What the exercise asks:
Answer these from the DCGM Exporter metrics list:
1. What value unit is given for DCGM_FI_DEV_FB_FREE?
2. Which metric type is listed for DCGM_FI_DEV_NVLINK_REPLAY_ERROR_COUNT_TOTAL?
3. What does a Row refer to in the Remapping Rows section?

Excerpt provided:
____________________
NVIDIA DCGM Exporter Metrics
Organizes Metrics exposed by NVIDIA DCGM Exporter.
1. Metric List
1.1. Utilization Metrics
Represents GPU utilization rate
| Metric | Description | Metric Type | Value Unit |
|---|---|---|---|
DCGM_FI_DEV_GPU_UTIL | Represents overall GPU utilization rate | Gauge | Percentage (0 ~ 100) |
DCGM_FI_DEV_MEM_COPY_UTIL | Ratio of time during which Data copy was performed to GPU Memory during a specific period | Gauge | Percentage (0 ~ 100) |
DCGM_FI_DEV_ENC_UTIL | Encoder utilization rate | Gauge | Percentage (0 ~ 1) |
DCGM_FI_DEV_DEC_UTIL | Decoder utilization rate | Gauge | Percentage (0 ~ 1) |
1.2. Memory Metrics
Represents GPU Memory usage
| Metric | Description | Metric Type | Value Unit |
|---|---|---|---|
DCGM_FI_DEV_FB_FREE | Available GPU Memory capacity | Gauge | MB |
DCGM_FI_DEV_FB_USED | GPU Memory capacity in use | Gauge | MB |
1.3. Clock Metrics
Represents Clock status of GPU and GPU Memory
| Metric | Description | Metric Type | Value Unit |
|---|---|---|---|
DCGM_FI_DEV_SM_CLOCK | SM (Streaming Multiprocessor) Clock | Gauge | MHz |
DCGM_FI_DEV_MEM_CLOCK | GPU Memory Clock | Gauge | MHz |
1.4. NVLink Metrics
NVLink Metric
| Metric | Description | Metric Type | Value Unit |
|---|---|---|---|
DCGM_FI_DEV_NVLINK_CRC_FLIT_ERROR_COUNT_TOTAL | Number of Flow-Control CRC Errors that occurred in NVLink | Counter | |
DCGM_FI_DEV_NVLINK_CRC_DATA_ERROR_COUNT_TOTAL | Number of Data CRC Errors that occurred in NVLink | Counter | |
DCGM_FI_DEV_NVLINK_REPLAY_ERROR_COUNT_TOTAL | Number of Retries that occurred in NVLink | Counter | |
DCGM_FI_DEV_NVLINK_RECOVERY_ERROR_COUNT_TOTAL | Number of Recoveries that occurred in NVLink | Counter | |
DCGM_FI_DEV_NVLINK_BANDWIDTH_TOTAL | NVLink Bandwidth Counter | Counter | |
DCGM_FI_DEV_NVLINK_BANDWIDTH_L0 | Amount of Data sent and received through activated NVLink (Header & Payload) | Counter | Byte |
1.5. PCIe Metrics
PCIe Metric
| Metric | Description | Metric Type | Value Unit |
|---|---|---|---|
DCGM_FI_DEV_PCIE_REPLAY_COUNTER | Number of retries due to Packet transmission errors in PCIe | Counter |
1.6. DCP (Profiling) Metrics
Profiling Metric
| Metric | Description | Metric Type | Value Unit |
|---|---|---|---|
DCGM_FI_PROF_GR_ENGINE_ACTIVE | Ratio of time during which CUDA Cores inside SM (Streaming Multiprocessor) operated during a specific period | Gauge | Percentage (0 ~ 1) |
DCGM_FI_PROF_PIPE_TENSOR_ACTIVE | Ratio of time during which Tensor Core operated during a specific period | Gauge | Percentage (0 ~ 1) |
DCGM_FI_PROF_DRAM_ACTIVE | Ratio of time during which GPU Memory operated during a specific period | Gauge | Percentage (0 ~ 1) |
DCGM_FI_PROF_PCIE_RX_BYTES | Amount of Data GPU receives from PCIe (Header & Payload) | Gauge | Bytes per second |
DCGM_FI_PROF_PCIE_TX_BYTES | Amount of Data GPU sends to PCIe (Header & Payload) | Gauge | Bytes per second |
1.7. Remapping Rows Metrics
Remapping Row Metric performed in GPU Memory. Remapping Row refers to the function of replacing abnormal Rows in GPU Memory with other normal Rows. Row refers to the minimum storage unit inside memory chips.
____________________
Dataset content:
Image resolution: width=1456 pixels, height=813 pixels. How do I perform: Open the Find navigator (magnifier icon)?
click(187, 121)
____________________
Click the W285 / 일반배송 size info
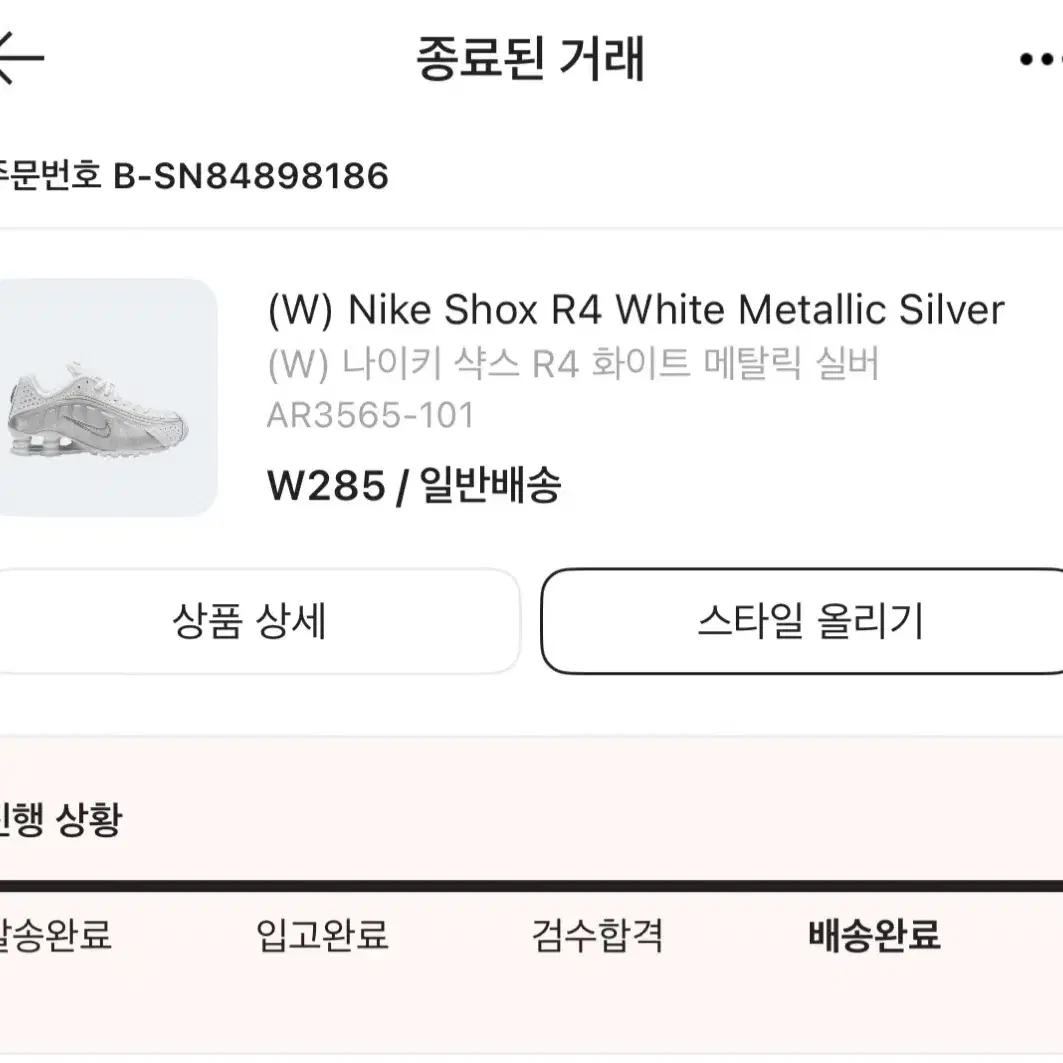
____________________
Response to this exercise:
1. MB
2. Counter
3. The minimum storage unit inside memory chips